During the service this beautiful and perfect 4 year old cleverly sneaked my cell phone and proceeded to take a ton of photos. She captured every thing around us. There were a lot of photos of her black sparkly shoes, the hymn book, the ground, her stuffed Waddles, her momma, and of course Grandma. One particular photo was of my hand. After the photography thrill wore off, she climbed back on my lap, took my hands in hers and asked, “Grandma Julie, why are your hand so wrinkly?”
While her question really didn’t take me back, my answer did. My hands aren’t wrinkly because I’m getting older. Okay, yes, nearing the completion of my 54 revolution around the sun does give way to wrinkles, sagging skin, gray hair but really these are signs of the events of those 54 years and how I’ve chosen to react and interact with my life events. And my sweet granddaughter’s question made me realize just how much of those events and my choices show in my hands.

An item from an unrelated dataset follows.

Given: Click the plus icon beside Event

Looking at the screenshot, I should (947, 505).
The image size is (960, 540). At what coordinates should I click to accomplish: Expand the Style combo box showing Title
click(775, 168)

My answer should have been, “My hands are wrinkly because I’ve held many little girls just like you. I’ve also held little hands across a street, through a department store, Disneyland, in scary times. I held her grandpa’s hand for many years but never quite like I did as he crossed over. My hands have held books, novels I’ve read, hymn books I’ve sung out of, cook books, library books, years of bedtime stories. These hands have served and received many meals. They’ve planted seeds in the Earth, pulled weeds, harvested herbs, vegetables, flowers, and saved earthworms, ladybugs, caterpillars and set new butterflies free. They’ve touched the face of a newborn, rose petals, mullein leaves. I’ve run my fingers through my husband’s hair, my grandchildren’s hair, my children’s hair. These hands have stroked the hair of a grieving friend and hugged every one I love. These hands played card games, board games, turned jump ropes, and played catch. They’ve applauded victories of all makes and sizes and have wiped away an ocean of tears through the years. My hands have washed dishes, washed cars, clothes, floors, changed diapers and sheets of my grandchildren, children, and grandparents. They’ve put up years of Christmas decorations, wrapped loads of birthday presents, handed out gobs of Halloween candy, and baked cookies, cakes, and pies.These hands learned to transfer me from wheelchair to chair, to car, up and down stairs even with a little 4 year old on my lap. These hands have taken the poke of a needle to draw blood when my arm had offered so much it needed a rest. My hand has been a sincere offering of greeting and departure and at times my word. My hand has signed paychecks, adoption papers, marriage, birth, and death certificates. I’ve signed permission slips, contracts, agreements, and greeting cards. There’s oh so much more these hands have done to earn their wrinkles. My hands are wrinkly because of a well worn life. My hands are well worn in love. They’ve given and received and will continue to do so in love.”
Yeah, something like that should have been my answer but it might have been too much for a 4 year old. It is, however, just enough of a reminder for me.